The choreographers of reworkings have contradicted, criticised, dislocated, fragmented, updated, celebrated, refocused and otherwise reimagined the ballet on stage. Operating as unruly forms of critical discourse reworkings refer intertextually to pre-existing dances, thereby evoking a bidirectional gaze that has the potential to shift our perceptions of both the past and the present. In doing so, reworkings have enabled identities to be (re)constructed, as choreographers have read against the grain of accepted representations and dismantled received meanings to challenge perceived norms. I focus here on Swan Lake, 4 Acts (2005) by Raimund Hoghe. This is an

austere and poignant reworking of Swan Lake and, through close reading, I consider the ways in which Hoghe’s reworking queries and queers the ballet. This is a dance for Hoghe and four other performers – Ornella Balestra (the only female dancer and an accomplished ballerina), Bynjar Bandlien, Nabil Yahia-Aissa and Lorenzo de Brabandere. Structured in four main parts the work is marked by the placement of objects and rearrangements of space – a miniature theatre, a row of chairs, rows of small paper swans, a large square of ice-cubes, a ripping up of the stage flooring revealing a white layer under the black dance mat and a final layering of white sand.

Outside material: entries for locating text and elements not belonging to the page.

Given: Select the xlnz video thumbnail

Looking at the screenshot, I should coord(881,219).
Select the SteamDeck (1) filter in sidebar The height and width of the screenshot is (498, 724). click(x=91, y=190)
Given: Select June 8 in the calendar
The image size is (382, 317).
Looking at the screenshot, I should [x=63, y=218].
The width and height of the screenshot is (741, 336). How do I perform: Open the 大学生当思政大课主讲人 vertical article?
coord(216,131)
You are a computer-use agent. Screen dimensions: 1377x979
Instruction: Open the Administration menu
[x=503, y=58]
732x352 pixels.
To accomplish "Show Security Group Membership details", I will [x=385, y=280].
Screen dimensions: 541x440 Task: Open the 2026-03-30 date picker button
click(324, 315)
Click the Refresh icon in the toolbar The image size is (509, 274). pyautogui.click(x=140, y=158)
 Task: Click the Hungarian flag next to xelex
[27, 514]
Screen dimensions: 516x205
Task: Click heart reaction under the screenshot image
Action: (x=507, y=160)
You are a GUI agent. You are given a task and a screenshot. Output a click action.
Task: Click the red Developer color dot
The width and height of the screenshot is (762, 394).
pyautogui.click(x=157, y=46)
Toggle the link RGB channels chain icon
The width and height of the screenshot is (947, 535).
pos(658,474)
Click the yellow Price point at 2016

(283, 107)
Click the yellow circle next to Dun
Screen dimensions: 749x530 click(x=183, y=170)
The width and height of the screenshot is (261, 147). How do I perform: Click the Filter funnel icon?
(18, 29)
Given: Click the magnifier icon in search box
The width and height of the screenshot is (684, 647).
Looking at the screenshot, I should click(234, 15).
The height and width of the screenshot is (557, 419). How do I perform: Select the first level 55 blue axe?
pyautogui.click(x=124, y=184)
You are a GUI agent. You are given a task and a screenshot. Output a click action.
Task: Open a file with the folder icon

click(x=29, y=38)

Contact between the performers is minimal and actions are equally small, precise and discreet – an arm ripple, a head tilt, a glance to the side, a walk across the stage. Following neither choreographic nor narrative conventions, this is a dance formed around image making and understated relationships. Marked by internal contradictions and historical disruptions, Swan Lake,

4 Acts presents images of the body, gender and sexuality that have the potential to radically reconfigure the status quo. Via his pared-down approach and de-emphasising of conventional choreographic forms, Hoghe brings attention to the materiality of his own body – a non-normative body, marked by deformity due to his spinal curvature and resultant hump of his upper back. In doing so Hoghe reconfigures what we mean by dance and what kind of bodies can dance. Further, masculinities and sexual identities are constructed anew, for, in contrast to the disembodied ideals of

ethereality and illusion embedded in conventional Swan Lakes, Hoghe locates the materiality of the body, with its history and experiences, identity and flesh fully intact. Using his own queer and disabled male body he brings to the fore the specificity of bodies, and the hierarchical value placed upon differing bodies, by locating the idiosyncratic and non-normative at the centre.